The Professor Andrzej Dembicz Foundation and the European Council for Social Research on Latin America (CEISAL) created the Professor Andrzej Dembicz Prize in 2016 for the best doctoral thesis on Latin America and the Caribbean.

Email: premiodoctoraldembiczceisal@gmail.com

 Andrzej Dembicz Prize 

Learn more about the winner

Carolina Miranda de Oliveira

Carolina Miranda de Oliveira: Pedagogue from the Instituto de Educação de Angra dos Reis - Universidade Federal Fluminense.  Studied for a Master's degree at the University of Cadiz - Spain, entitled: Master's Degree in Educational Research for the Professional Development of Teachers. Member of the Research Group: Educational Spaces and Cultural Diversity (CNPq). Research Group (HUM 936) Analysis of Exclusion and Socio-educational Opportunities - University of Cadiz.  Member and collaborating teacher of the ‘Escolas do Territorio’ Programme (IEAR/UFF) and also a member of the Îande - Research Group on Brazilian Languages and Cultures - University of Warsaw (Poland).  PhD in Education and Teacher Training, PhD programme in Social and Legal Sciences at the University of Cadiz-ES. Lecturer in the Department of Didactics and School Organisation at the University of Zagoraza, Faculty of Social and Human Sciences, Teruel.  Developed research mainly on the following topic: Intercultural Education and Indigenous School Education.

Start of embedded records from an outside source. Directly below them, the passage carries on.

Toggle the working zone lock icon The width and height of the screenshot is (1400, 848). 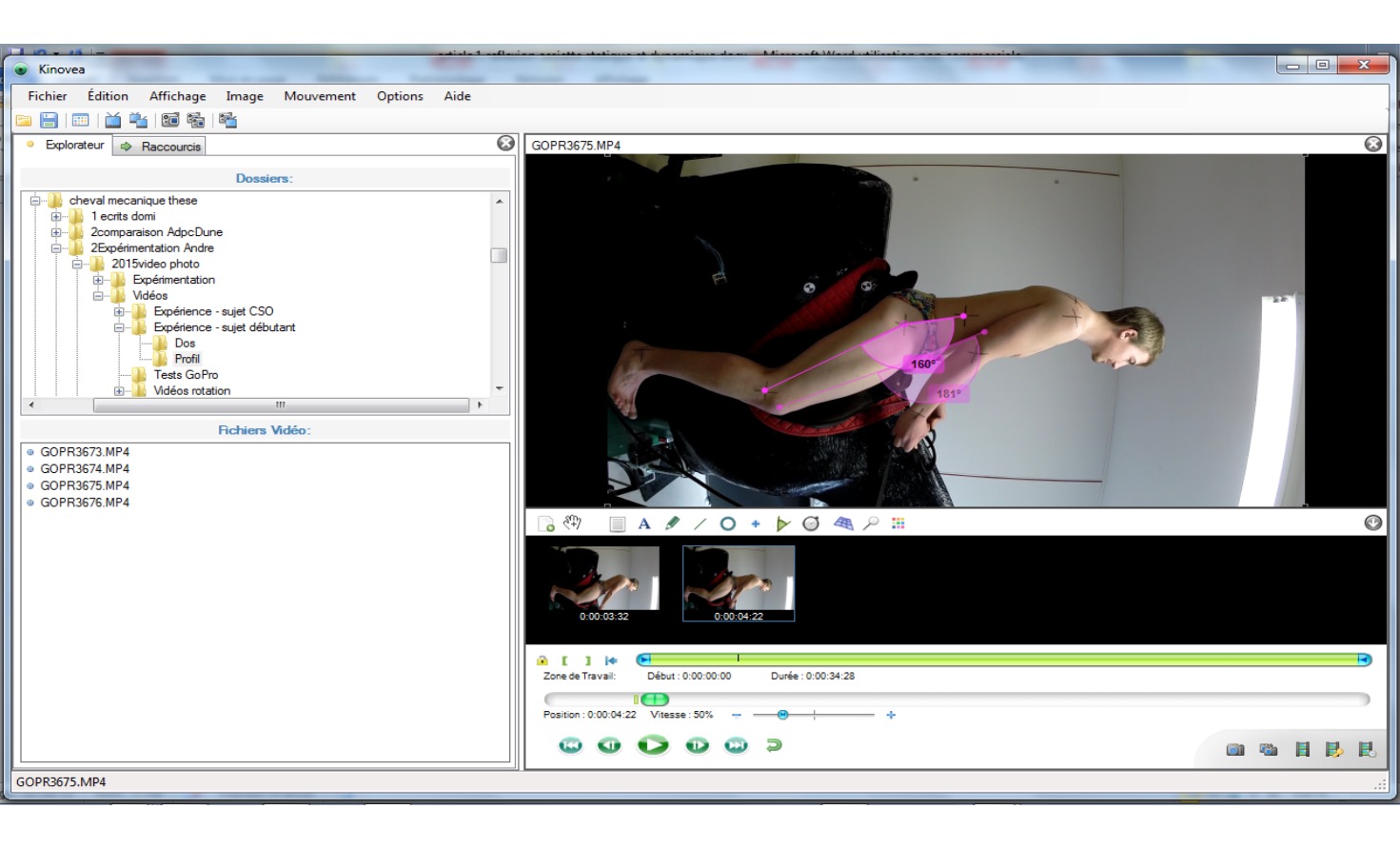542,661
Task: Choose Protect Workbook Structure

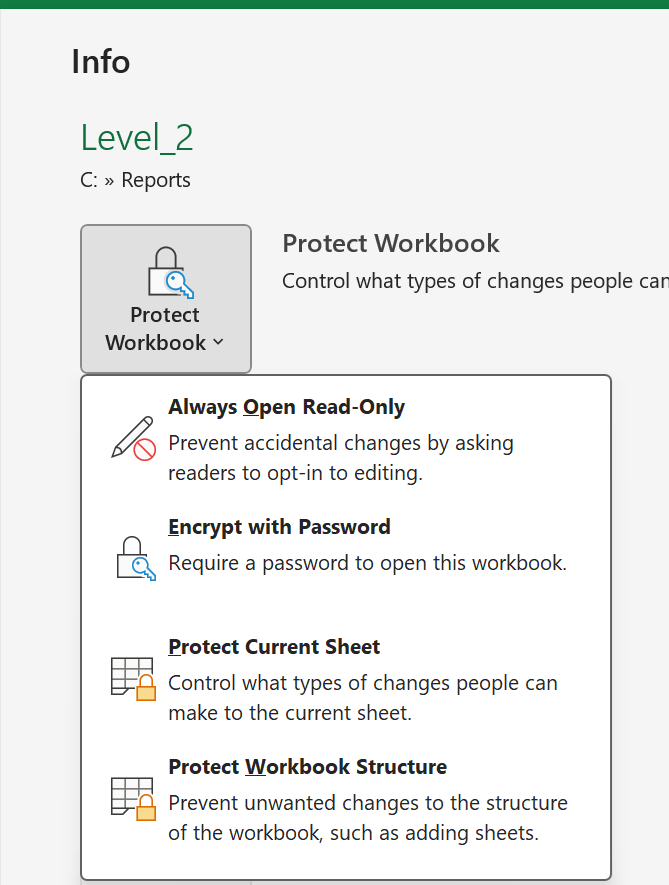Action: (x=346, y=799)
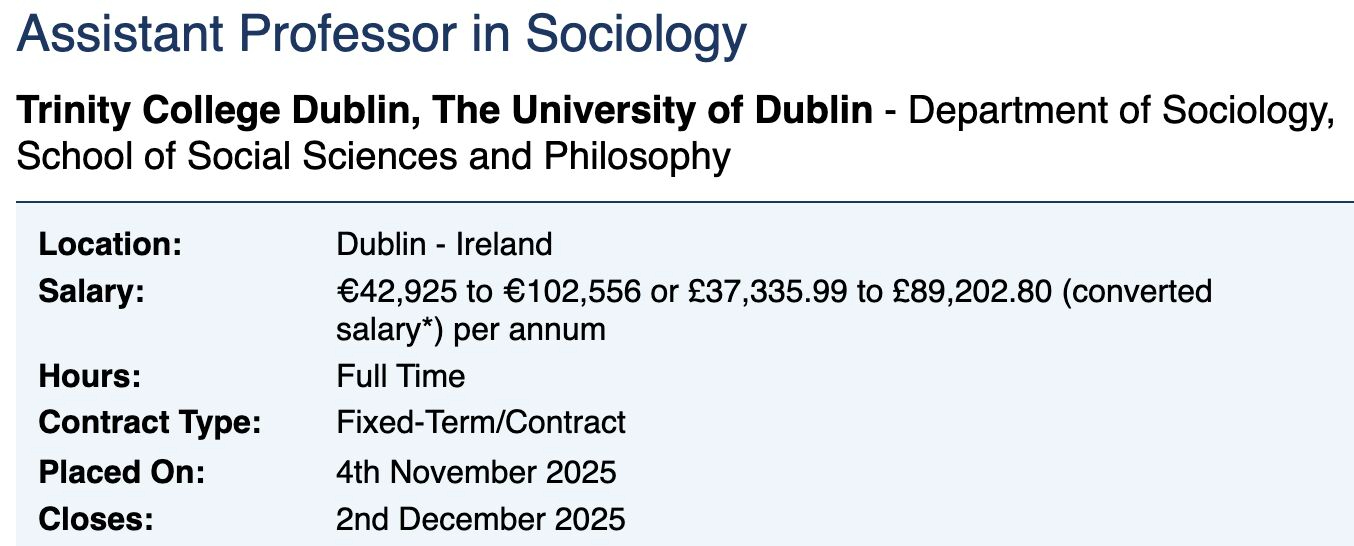Click the Full Time hours value
This screenshot has height=546, width=1354.
pyautogui.click(x=401, y=376)
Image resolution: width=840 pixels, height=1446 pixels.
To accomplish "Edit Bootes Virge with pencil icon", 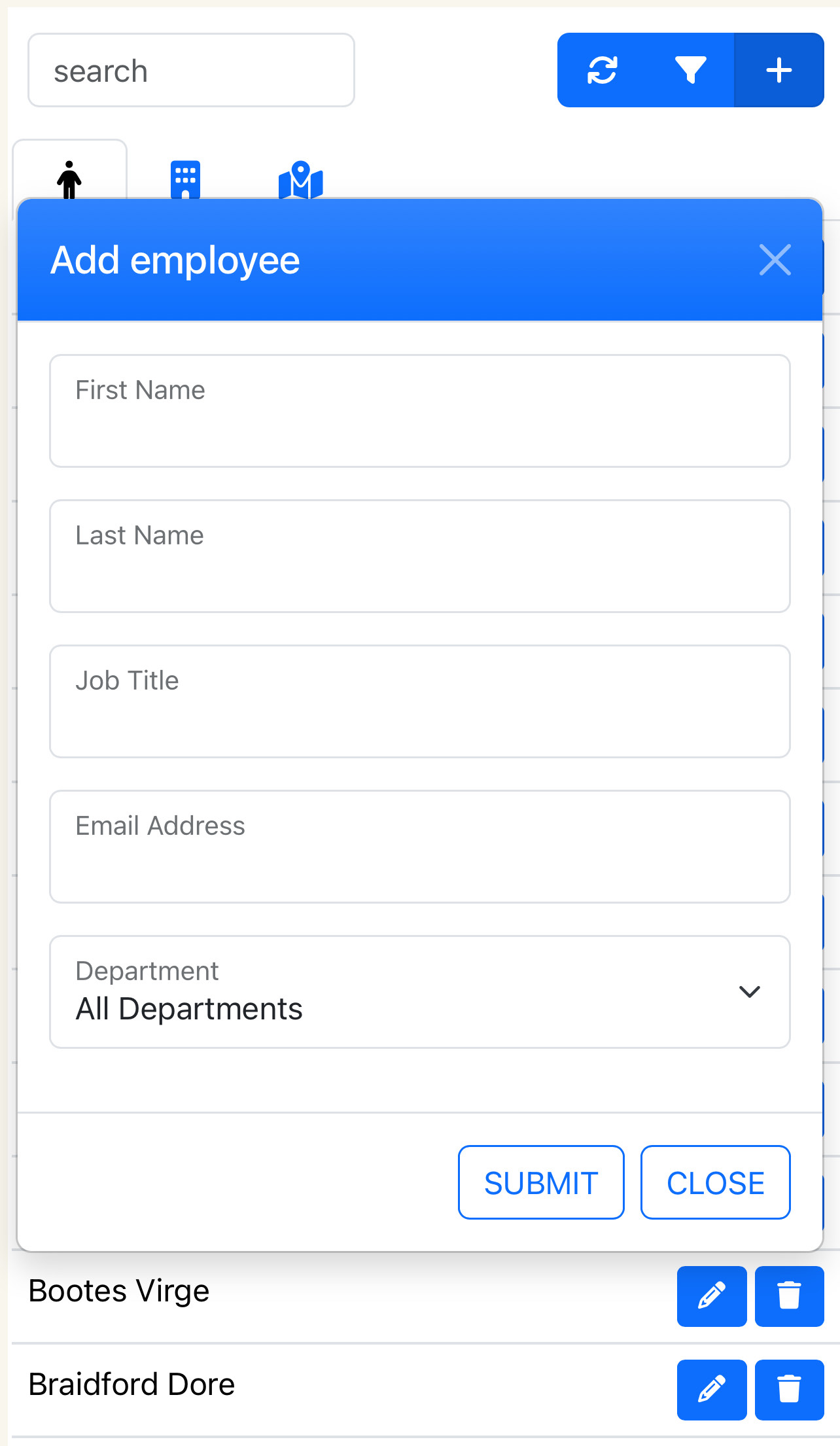I will (x=711, y=1296).
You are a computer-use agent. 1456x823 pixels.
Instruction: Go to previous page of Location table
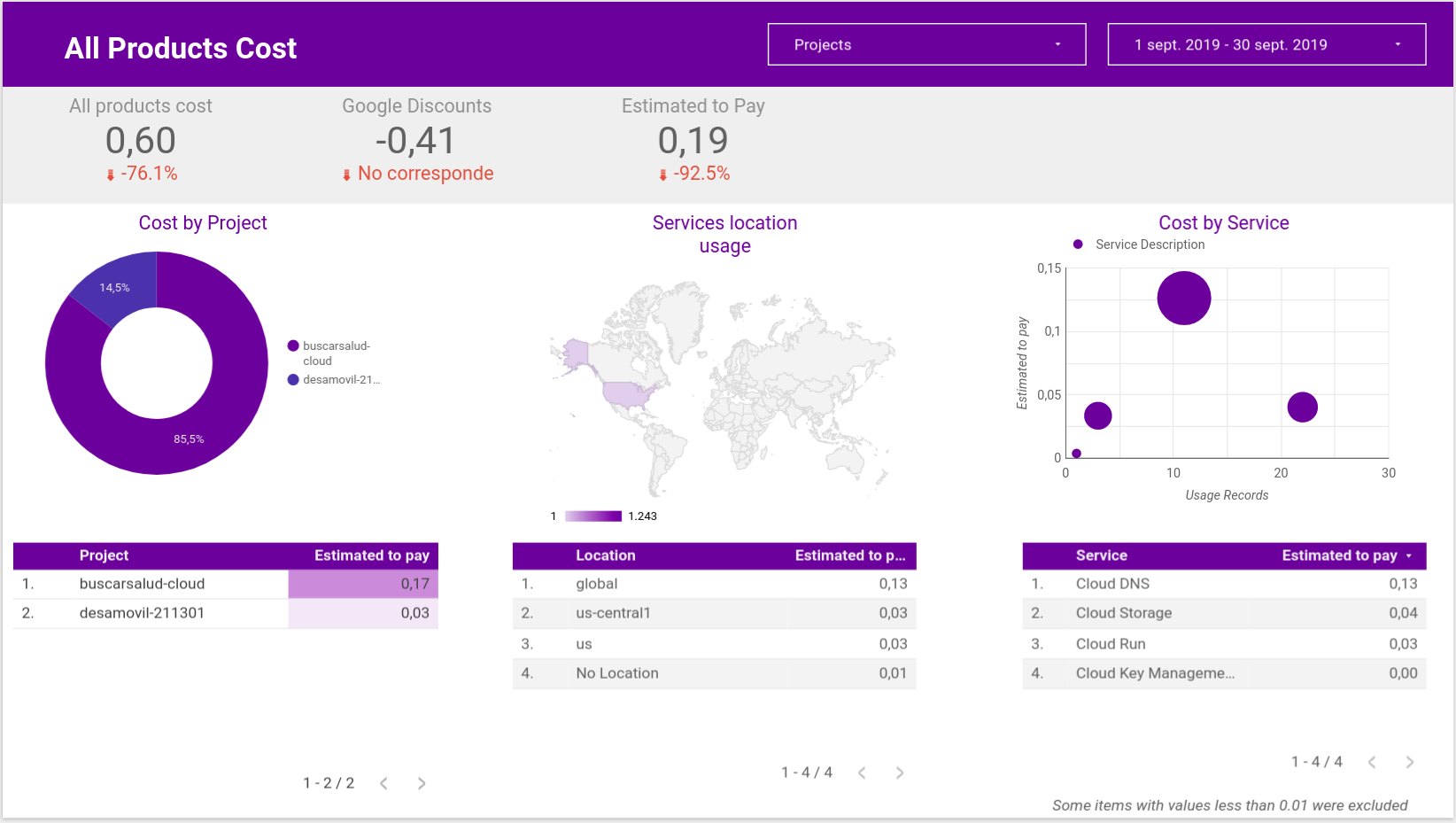(x=862, y=773)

Picture of Carolina Miranda de Oliveira

Abstract

This study analyzes the possibilities, limitations, and influences of an Indigenous Teaching course on the potential strengthening of the Mbyá Guaraní indigenous language and culture. The course was based on a collaboration between the Instituto de Educação de Angra dos Reis – Universidade Federal Fluminense and the Secretary of Education of Rio de Janeiro. Given the historical schooling process in which indigenous languages and cultures have been subject to homogenization projects, it is necessary to examine the current discourse of the educational model, which is described as specific, differentiated, intercultural, and bilingual. Despite laws ensuring that indigenous schools have full freedom to use their vernacular languages, the Portuguese language continues to pose a threat to this freedom. This threat increases with the growing use of bilingualism in the classrooms, which, instead of strengthening and modernizing minority languages, ultimately results in their disappearance. Therefore, indigenous teachers must be supported, given that they are pedagogically essential. They must be prepared to take on the forces of power existing in the socio-cultural asymmetric classroom relations. This work examines the contributions provided by an Indigenous Teaching course in terms of the language and culture of Mbyá students, identifying the linguistic strategies applied in the course, the spaces available in the Guaraní language, and whether or not these strategies are actually effective in strengthening and modernizing this language.